Но он обрывает меня.

— Ваша позиция, в целом еретичная, имеет свой резон, — констатирует он, — но с другой стороны, мы не можем позволить, чтобы целостность нашей операции была поставлена под вопрос, волей-неволей, людьми со смешными идеями. Отец Блау ошибался, мы тоже стадо не без паршивых овец. С другой стороны, если каждый из нашей паствы вздумает покинуть нас, то кто же спасется? Вы должны стать первым. Мне пришлось использовать это (виновато показывает фальшивое лицо), чтобы приблизиться к вам, это ради здоровья вашей души.

Болбочет гололицый Бэйн-Хипкисс. Неужели Бчрлигейм схвачен, должен ли он сдаться? Ведь все еще есть знак с надписью «ВЫХОД», в сортир, на стульчак, в форточку.

— Я уполномочен применить силу, — извещает он, хмурясь.

— Касательно мысли, упомянутой выше, — замечаю я, — или начинавшей упоминаться, фильм, что мы смотрим, — сам по себе ритуал, множество людей смотрит такие фильмы и отказывается понимать то, что в них говорится. Согласи…

— В настоящее время у меня есть более срочное дело, — говорит он, сами пойдете?

— Нет, — твердо отвечаю я. — Обратите внимание на фильм, он пытается сказать вам кое-что, откровения не так часты в наше время, чтобы позволить себе швыряться ими налево и направо.

— Я должен предупредить вас, — говорит он, — что для человека, исполненного рвения, нет преград. Рвение, — гордо продолжает он, — это мое отчество.

— Я не пошевелюсь.

— Должны.

Теперь Бэйн-Хипкисс легко передвигается на маленьких священничьих ножках, боком минуя ряды сидений. Хитрая улыбка на лице выдает его иерархическую принадлежность, руки невинно сжаты на животе, чтобы продемонстрировать чистоту намерения. Странные повизгивания, как в «Ночи Кровавого Зверя», пугающе красноватый оттенок неба, как в «Оно покорило мир». Откуда они исходят? Сладость, текущая из-под кресел, стала всепоглощающей. Я попытался предостеречь его, но тщетно, он не слышит. Выхватываю футляр из кармана пиджака, вставляю иглу в смертельное инструмента, пригибаюсь в готовности. Бэйн-Хипкисс приближается, глаза закрыты в мистическом экстазе. Я хватаю его за глотку, погружаю жало в шею, его глаза выпучиваются, лицо корчится, он оседает, дрожа, мешком посреди сидений, через мгновение он залает, как собака.

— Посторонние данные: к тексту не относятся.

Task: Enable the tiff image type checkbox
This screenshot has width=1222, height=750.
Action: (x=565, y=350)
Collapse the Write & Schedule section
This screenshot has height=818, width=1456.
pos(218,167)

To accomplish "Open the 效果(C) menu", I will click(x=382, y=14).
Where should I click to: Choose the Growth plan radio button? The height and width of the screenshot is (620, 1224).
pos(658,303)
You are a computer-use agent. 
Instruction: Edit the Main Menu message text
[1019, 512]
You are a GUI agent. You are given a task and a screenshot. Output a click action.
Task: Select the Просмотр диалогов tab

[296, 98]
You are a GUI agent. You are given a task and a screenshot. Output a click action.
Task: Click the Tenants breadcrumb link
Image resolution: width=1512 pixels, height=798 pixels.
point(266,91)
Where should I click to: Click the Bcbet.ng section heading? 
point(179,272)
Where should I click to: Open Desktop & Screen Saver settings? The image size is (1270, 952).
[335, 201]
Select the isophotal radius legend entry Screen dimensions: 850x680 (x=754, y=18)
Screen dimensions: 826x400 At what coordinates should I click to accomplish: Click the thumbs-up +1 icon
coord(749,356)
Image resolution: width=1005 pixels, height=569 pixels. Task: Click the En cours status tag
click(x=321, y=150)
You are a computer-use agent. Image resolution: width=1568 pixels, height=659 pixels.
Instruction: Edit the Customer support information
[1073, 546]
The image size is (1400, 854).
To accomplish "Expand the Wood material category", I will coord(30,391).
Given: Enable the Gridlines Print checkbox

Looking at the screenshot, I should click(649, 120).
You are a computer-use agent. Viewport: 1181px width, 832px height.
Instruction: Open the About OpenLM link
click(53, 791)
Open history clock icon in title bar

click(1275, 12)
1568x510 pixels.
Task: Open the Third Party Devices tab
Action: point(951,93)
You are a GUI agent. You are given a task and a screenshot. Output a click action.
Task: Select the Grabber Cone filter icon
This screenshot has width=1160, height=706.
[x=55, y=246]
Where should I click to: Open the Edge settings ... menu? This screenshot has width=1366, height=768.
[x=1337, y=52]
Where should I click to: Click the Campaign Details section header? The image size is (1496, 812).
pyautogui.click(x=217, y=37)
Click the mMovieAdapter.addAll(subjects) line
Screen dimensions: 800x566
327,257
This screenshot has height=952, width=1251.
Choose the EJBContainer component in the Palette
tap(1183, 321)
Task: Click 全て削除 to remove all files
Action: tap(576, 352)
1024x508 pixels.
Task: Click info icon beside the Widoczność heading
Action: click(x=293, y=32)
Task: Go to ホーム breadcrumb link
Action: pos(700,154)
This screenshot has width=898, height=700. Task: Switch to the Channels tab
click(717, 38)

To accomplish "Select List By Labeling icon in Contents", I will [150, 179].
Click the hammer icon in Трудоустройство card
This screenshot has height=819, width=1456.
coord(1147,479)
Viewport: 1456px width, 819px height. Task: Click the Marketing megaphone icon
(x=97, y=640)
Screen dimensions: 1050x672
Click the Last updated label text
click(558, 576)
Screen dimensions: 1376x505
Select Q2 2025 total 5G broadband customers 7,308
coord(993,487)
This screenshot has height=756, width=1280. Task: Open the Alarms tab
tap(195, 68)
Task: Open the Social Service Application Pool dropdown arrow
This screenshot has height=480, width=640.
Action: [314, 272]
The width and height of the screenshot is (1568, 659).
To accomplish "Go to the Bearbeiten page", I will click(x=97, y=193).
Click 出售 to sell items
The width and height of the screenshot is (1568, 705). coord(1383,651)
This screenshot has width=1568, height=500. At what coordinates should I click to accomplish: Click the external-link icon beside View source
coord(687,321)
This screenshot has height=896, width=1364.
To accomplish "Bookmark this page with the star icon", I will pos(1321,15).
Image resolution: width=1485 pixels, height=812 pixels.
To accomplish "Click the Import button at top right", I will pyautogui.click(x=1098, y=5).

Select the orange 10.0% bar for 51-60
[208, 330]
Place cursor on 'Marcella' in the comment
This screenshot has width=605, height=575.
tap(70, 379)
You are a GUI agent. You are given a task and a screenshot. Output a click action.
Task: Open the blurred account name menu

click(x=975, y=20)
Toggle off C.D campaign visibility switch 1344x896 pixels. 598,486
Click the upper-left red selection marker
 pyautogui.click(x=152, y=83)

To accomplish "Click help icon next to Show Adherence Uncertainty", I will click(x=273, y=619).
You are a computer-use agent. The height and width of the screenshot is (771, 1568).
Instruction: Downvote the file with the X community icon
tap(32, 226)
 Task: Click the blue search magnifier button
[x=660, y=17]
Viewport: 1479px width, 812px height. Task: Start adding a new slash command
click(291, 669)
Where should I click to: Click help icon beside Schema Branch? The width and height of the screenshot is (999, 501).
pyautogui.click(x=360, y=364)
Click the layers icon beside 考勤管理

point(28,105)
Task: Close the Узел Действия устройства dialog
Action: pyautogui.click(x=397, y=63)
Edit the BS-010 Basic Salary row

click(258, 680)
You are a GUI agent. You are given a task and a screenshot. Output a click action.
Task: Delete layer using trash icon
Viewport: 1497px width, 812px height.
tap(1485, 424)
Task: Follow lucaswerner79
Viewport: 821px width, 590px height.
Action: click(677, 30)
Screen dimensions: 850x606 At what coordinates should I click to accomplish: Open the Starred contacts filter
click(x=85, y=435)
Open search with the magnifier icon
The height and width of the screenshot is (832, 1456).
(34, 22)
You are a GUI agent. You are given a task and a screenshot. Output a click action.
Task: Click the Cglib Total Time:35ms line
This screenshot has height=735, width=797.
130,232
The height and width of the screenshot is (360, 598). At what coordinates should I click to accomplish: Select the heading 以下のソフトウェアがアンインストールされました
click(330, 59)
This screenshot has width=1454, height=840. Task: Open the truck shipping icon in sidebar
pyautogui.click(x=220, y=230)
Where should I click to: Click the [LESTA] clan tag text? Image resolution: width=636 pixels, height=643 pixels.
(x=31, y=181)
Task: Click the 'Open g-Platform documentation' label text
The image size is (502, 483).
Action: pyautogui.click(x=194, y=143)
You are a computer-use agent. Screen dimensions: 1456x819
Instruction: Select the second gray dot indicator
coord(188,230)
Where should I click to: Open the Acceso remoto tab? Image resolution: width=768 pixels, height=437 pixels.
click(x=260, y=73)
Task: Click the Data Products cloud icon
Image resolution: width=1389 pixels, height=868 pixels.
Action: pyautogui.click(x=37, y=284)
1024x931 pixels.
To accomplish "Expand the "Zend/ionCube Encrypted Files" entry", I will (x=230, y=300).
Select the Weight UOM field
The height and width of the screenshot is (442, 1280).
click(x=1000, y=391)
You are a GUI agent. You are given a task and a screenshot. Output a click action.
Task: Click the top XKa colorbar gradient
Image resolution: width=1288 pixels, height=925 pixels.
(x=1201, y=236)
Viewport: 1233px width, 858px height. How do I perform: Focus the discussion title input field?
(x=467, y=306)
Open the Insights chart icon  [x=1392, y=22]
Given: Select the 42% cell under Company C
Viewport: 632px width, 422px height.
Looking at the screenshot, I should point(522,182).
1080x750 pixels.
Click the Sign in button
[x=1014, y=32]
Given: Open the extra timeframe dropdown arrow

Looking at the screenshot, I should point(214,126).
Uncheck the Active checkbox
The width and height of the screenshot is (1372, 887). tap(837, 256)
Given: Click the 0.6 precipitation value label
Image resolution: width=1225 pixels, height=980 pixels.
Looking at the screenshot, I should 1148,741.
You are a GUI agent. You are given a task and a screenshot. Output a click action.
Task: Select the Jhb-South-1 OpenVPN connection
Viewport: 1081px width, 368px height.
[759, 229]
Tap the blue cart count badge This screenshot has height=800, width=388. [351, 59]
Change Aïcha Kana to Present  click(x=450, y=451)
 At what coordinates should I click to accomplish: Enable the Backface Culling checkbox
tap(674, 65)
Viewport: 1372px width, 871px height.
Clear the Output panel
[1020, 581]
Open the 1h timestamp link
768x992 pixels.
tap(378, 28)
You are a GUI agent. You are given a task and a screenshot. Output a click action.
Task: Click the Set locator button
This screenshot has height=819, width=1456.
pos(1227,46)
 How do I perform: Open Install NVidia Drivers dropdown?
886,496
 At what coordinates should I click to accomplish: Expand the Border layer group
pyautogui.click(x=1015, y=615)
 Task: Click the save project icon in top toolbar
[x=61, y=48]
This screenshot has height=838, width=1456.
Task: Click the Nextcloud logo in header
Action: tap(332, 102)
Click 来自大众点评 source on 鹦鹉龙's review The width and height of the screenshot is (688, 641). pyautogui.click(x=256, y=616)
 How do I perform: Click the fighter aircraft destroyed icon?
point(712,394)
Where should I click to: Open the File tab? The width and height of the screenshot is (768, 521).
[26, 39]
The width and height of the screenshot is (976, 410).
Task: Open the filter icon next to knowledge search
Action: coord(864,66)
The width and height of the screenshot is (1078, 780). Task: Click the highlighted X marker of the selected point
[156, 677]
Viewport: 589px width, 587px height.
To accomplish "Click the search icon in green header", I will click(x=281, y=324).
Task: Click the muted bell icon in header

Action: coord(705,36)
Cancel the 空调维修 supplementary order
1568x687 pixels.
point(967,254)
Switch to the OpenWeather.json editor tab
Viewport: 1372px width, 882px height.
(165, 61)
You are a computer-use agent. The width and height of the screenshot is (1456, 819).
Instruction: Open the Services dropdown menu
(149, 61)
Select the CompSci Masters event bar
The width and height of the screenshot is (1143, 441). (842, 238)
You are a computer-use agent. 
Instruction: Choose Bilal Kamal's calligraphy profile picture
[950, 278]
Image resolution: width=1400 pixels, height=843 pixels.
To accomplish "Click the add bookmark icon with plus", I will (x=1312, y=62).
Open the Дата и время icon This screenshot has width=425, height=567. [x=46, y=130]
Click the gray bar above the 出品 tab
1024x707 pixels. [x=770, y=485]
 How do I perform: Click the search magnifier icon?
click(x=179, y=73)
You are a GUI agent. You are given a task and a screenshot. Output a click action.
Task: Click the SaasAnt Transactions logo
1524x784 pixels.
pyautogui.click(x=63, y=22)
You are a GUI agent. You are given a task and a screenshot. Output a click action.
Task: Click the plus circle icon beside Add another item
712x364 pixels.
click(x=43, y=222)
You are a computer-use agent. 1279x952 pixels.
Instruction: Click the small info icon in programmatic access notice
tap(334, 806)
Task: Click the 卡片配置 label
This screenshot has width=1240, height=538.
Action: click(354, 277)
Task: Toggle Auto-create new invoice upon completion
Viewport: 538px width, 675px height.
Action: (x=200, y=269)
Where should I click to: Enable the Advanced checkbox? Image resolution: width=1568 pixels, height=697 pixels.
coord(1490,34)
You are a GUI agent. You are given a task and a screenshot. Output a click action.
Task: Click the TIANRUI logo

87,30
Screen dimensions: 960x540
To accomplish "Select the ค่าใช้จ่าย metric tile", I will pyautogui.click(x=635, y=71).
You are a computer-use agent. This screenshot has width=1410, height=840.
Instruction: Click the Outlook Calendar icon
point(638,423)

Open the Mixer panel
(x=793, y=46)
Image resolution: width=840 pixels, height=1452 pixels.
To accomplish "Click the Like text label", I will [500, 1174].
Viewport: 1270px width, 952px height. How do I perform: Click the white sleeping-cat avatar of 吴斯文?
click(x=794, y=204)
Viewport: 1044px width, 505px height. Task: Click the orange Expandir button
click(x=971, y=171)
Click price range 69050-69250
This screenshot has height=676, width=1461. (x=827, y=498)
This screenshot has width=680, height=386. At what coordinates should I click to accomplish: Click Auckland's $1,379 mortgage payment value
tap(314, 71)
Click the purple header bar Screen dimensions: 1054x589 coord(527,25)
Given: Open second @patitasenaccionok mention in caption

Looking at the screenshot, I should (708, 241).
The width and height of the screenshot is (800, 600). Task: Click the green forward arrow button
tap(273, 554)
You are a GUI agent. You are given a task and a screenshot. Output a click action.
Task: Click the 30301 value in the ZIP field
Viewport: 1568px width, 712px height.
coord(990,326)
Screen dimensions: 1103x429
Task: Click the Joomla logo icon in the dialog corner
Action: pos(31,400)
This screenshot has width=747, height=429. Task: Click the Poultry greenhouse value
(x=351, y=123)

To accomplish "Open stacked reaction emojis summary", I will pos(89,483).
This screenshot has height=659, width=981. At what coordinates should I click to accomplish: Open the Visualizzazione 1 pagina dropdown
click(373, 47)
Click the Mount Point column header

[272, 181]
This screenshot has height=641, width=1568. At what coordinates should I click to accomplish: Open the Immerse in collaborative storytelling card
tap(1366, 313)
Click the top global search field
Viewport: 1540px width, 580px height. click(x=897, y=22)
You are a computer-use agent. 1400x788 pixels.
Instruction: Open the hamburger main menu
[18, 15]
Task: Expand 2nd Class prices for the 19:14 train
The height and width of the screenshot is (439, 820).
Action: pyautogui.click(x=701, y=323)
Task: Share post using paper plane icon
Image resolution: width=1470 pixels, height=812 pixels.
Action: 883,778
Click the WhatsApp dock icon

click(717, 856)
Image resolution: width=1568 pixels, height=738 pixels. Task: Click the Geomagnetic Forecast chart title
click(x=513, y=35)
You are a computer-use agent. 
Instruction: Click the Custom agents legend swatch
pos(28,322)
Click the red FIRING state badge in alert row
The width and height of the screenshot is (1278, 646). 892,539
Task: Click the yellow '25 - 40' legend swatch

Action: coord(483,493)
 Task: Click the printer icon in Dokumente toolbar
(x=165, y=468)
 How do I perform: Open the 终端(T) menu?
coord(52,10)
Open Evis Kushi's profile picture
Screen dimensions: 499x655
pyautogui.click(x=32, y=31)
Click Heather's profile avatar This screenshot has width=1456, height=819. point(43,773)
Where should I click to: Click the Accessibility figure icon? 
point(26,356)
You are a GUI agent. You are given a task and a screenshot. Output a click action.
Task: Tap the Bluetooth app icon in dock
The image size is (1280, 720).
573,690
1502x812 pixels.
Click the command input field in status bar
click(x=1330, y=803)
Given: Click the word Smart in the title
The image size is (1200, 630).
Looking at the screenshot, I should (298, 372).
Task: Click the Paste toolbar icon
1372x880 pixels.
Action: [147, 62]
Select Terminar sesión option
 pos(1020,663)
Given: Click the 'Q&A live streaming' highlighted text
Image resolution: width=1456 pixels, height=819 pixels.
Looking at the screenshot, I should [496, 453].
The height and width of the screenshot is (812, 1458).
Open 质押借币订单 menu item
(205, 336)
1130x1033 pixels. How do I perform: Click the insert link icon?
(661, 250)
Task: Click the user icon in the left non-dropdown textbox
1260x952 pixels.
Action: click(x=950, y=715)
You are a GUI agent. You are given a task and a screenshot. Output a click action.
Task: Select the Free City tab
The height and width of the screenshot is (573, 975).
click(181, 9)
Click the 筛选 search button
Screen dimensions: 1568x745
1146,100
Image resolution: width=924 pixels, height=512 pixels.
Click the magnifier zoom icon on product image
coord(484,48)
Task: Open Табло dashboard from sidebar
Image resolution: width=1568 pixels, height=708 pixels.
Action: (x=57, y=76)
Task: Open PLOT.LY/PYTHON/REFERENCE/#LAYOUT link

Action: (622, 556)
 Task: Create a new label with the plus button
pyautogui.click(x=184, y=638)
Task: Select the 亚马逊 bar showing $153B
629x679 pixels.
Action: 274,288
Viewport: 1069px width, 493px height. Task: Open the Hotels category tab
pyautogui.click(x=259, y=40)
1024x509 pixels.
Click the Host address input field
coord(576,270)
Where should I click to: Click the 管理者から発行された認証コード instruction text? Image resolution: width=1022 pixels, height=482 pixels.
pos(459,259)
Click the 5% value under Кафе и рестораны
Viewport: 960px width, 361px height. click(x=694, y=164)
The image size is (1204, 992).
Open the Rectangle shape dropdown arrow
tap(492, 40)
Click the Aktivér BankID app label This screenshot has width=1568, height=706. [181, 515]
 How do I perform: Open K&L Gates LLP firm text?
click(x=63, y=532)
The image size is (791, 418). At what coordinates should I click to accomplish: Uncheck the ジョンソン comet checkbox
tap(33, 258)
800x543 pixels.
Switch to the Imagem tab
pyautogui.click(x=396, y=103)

Большинству не хватает соображения, чтобы бояться, они смотрят телевизор, курят сигары, тискают жен, рожают детей, голосуют, выращивают гладиолусы, ирисы, флоксы, никогда не заглядывают в лицо «Вопящему Черепу», «Подростку-Оборотню», «Тысячеглазому Зверю», никакого понятия о том, что скрыто поверхностью, никакой веры в явления, не признанные иерархией. Кто в безопасности, когда за стенами дома бродит «Подросток-Оборотень», когда улицы дрожат под лапами «Тысячеглазого Зверя»? Люди думают, что это все шутки, но они ошибаются. Опасно игнорировать видение — вот, например, Бэйну-Хипкисс, он уже залаял.